Le mouvement français s’inscrit dans un contexte de réforme profonde du domaine universitaire. Les projets de l’ancienne Ministre de l’Enseignement Supérieur et de la Recherche Valérie Pécresse, notamment la modulation du service d’enseignement (pour un maître de conférence, 128 heures de cours magistraux, soit 192 h des fameux “équivalent TD”) en fonction d’une évaluation des activités de recherche, avaient provoqué une vague de contestation au printemps 2009. À l’opposé de ces réformes, les signataires de cet appel veulent avoir le temps de chercher et d’enseigner sereinement. Ils s’opposent à la perpétuelle redéfinition des cursus universitaires engagée par la réforme LMD (les cursus étant uniformisés à l’échelle européenne sur le schéma Licence-Master-Doctorat), pour s’adapter aux besoins mouvants des entreprises et privilégient l’enseignement des savoirs fondamentaux, “qui, par définition, ne peuvent être inscrits que dans la durée“. Le financement par appel à projets de courte durée et à la bureaucratie chronophage qui en découle font aussi partie des ennemis déclarés de la Slow Science, mouvement qui revendique le primat de la qualité sur la quantité.
Un îlot où l’on y va mollo
Est-il possible de faire de l’université un havre de tranquillité, tenu écarté de la fureur d’un monde entraîné dans une course folle ? Car il n’y a pas que la science qui perd les pédales. Pour prendre un exemple trivial, la représentation de la pièce Rosmersholm du dramaturge norvégien Henrik Ibsen est passée de quatre heures à moins de deux heures en l’espace de cent ans ! Qui compare M le maudit, chef-d’œuvre de l’allemand Fritz Lang datant de 1931, et le dernier Transformers constatera une certaine accélération du montage cinématographique…
C’est cette histoire de la vitesse dans nos sociétés occidentales que narre le sociologue allemand Hartmut Rosa dans l’essai Accélération – Une critique sociale du temps, paru en 2010 (des extraits peuvent être consultés ici). S’il a fallu plusieurs années pour équiper un million de foyers d’un téléviseur ou d’une machine à laver, un million d’Ipod se vendent aujourd’hui en quelques heures… Cette accélération technique s’est accompagnée d’une accélération sociale qui a totalement modifié nos attitudes personnelles. Si bien qu’aujourd’hui, à côté des mouvements Slow Food, Slow Travel (et même Slow Sex !), les scientifiques sont également tentés de construire ce qu’Hartmut Rosa appelle des “îlots de décélération”, des oasis protégées des tourbillons dominants. Historiquement, le sociologue nous rappelle que ces mouvements ont adressé une “protestation de principe contre la modernité (et ses progrès éventuels)” : en France, les Canuts se révoltent en 1831 contre l’introduction des métiers à tisser mécanisés.

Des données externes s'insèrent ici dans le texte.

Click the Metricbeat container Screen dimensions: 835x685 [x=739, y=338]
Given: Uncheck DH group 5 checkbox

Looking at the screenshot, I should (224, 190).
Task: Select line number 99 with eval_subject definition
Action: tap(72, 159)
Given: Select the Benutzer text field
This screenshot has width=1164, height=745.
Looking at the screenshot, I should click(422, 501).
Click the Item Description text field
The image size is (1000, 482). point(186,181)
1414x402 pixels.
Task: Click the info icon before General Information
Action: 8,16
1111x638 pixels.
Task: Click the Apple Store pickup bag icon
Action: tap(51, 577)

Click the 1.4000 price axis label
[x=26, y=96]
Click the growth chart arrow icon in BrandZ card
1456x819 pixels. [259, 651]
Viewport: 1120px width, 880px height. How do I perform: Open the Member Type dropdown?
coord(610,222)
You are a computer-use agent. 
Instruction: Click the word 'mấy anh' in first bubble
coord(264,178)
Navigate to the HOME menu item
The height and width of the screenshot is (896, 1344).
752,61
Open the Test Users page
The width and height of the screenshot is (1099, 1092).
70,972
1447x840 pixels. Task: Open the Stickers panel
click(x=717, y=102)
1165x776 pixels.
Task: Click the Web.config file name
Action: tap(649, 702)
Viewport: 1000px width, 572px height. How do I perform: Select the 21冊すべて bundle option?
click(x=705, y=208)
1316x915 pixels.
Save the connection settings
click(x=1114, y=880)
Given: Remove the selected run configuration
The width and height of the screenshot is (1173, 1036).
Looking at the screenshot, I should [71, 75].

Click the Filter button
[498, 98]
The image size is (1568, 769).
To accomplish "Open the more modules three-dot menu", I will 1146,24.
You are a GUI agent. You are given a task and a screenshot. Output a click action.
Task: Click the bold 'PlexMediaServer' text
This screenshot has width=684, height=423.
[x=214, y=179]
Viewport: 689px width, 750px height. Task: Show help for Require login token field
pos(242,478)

Cet héritage contestataire semble en contradiction avec l’objectif même de la recherche scientifique. Les découvertes et les innovations qui en résultent accompagnent depuis des siècles le progrès technique, synonyme de modernité dans notre société. Alors, réactionnaires, les signataires de l’appel pour une Slow Science ? Peut-être nous invitent-ils plus sérieusement à prendre le temps de nous interroger sur le beau mot de progrès, et sur le sens que nous souhaitons lui donner.